After some soul-searching and some consulting with People Who Know About These Things, I've decided that it is okay to post excerpts from stories, poems, and other works that are still under copyright. (I'm a writer, people. I respect copyrights.) So here is another installment of The Literary Dog. 

This excerpt is from a hilarious and heartrending story by Lorrie Moore, one of my favorite short story writers of the '90s. It's called "People Like That Are the Only People Here," and it chronicles two parents' absurd and bewildered responses to their infant son's diagnosis of kidney cancer. I remember a moment of recognition as a dog owner when I read these two paragraphs near the beginning of the story. 

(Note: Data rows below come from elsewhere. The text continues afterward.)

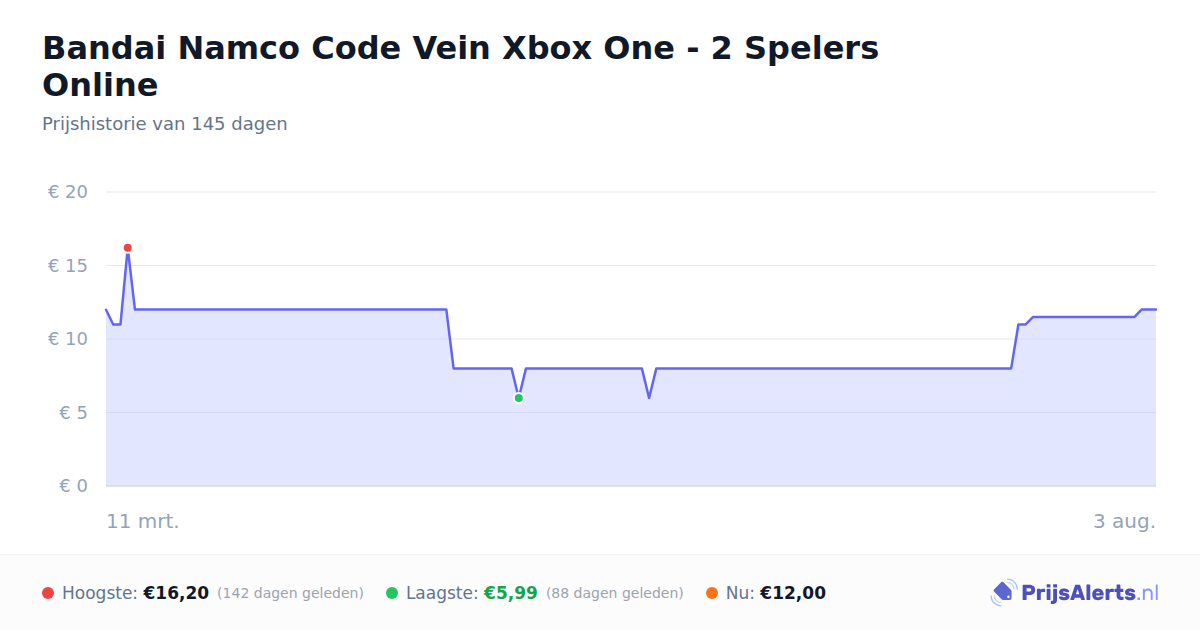The image size is (1200, 630).
Task: Select the Laagste €5,99 price value
Action: point(511,593)
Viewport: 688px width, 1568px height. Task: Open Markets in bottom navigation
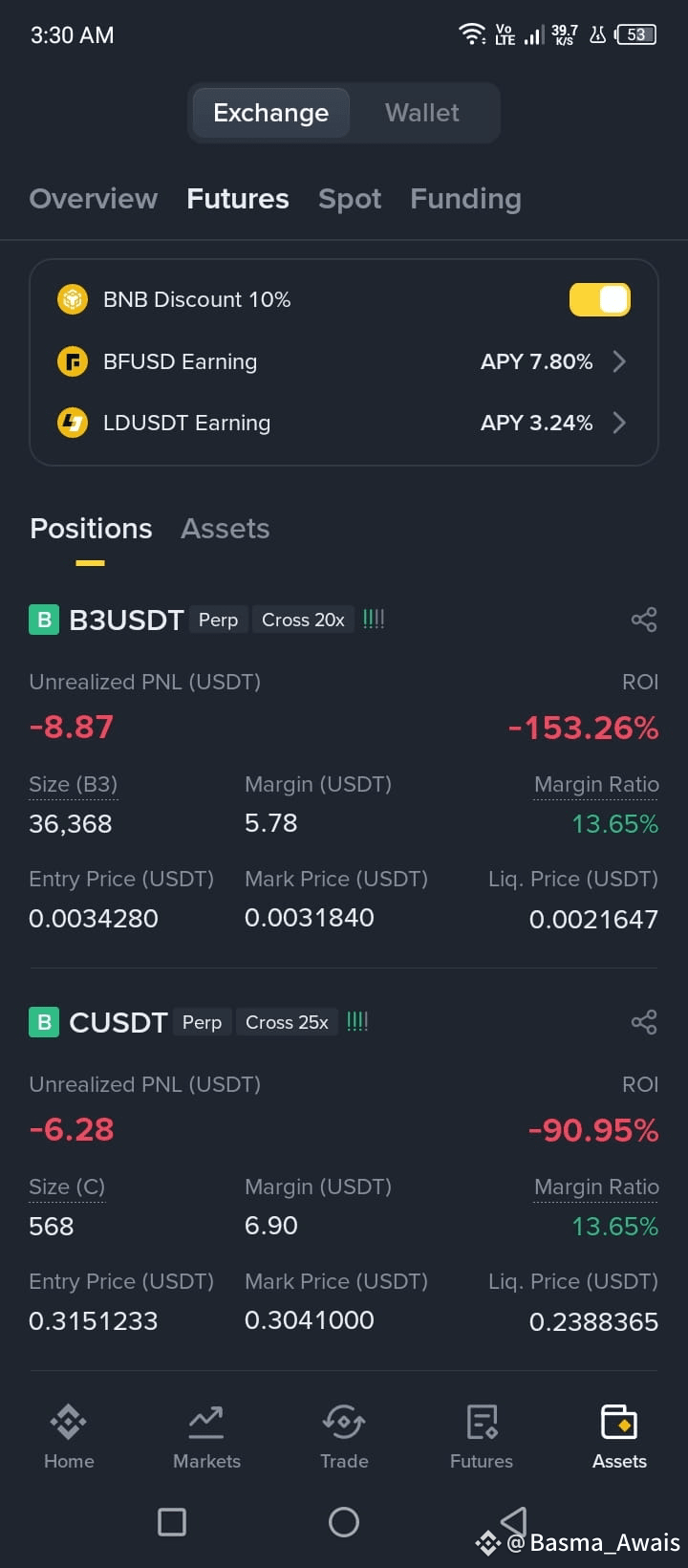[206, 1436]
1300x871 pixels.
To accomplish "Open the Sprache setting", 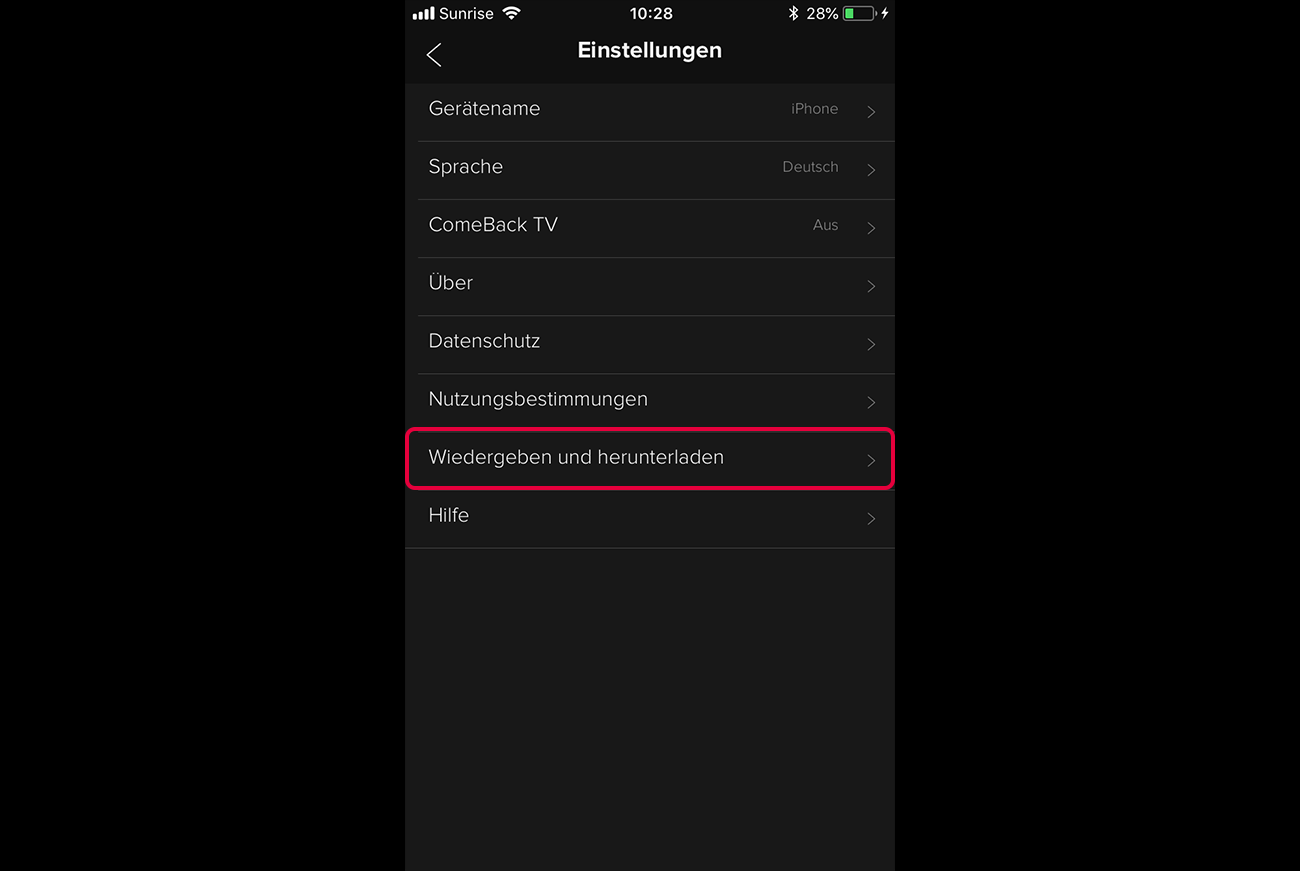I will 650,170.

In Radiology, the Baby stands anxiously on the table, naked against the Mother as she holds him still against her legs and waist, the Radiologist's cold scanning disc moving about the Baby's back. The Baby whimpers, looks up at the Mother. Let's get out of here, his eyes beg. Pick me up! The Radiologist stops, freezes one of the many swirls of oceanic gray, and clicks repeatedly, a single moment within the long, cavernous weather map that is the Baby's insides.
"Are you finding something?" asks the Mother. Last year, her uncle Larry had had a kidney removed for something that turned out to be benign. These imaging machines! They are like dogs, or metal detectors: they find everything, but don't know what they've found. That's where the surgeons come in. They're like the owners of the dogs. "Give me that," they say to the dog. "What the heck is that?"

—from Lorrie Moore's "People Like That Are the Only People Here: Canonical Babbling in Peed Onk" in Birds of America (1998, Picador)


Art: World's Minimum Dog by Ten do Ten, 2005
--z

No comments:

Post a Comment

Please write a comment here or e-mail me directly at busyzia@gmail.com. Thanks!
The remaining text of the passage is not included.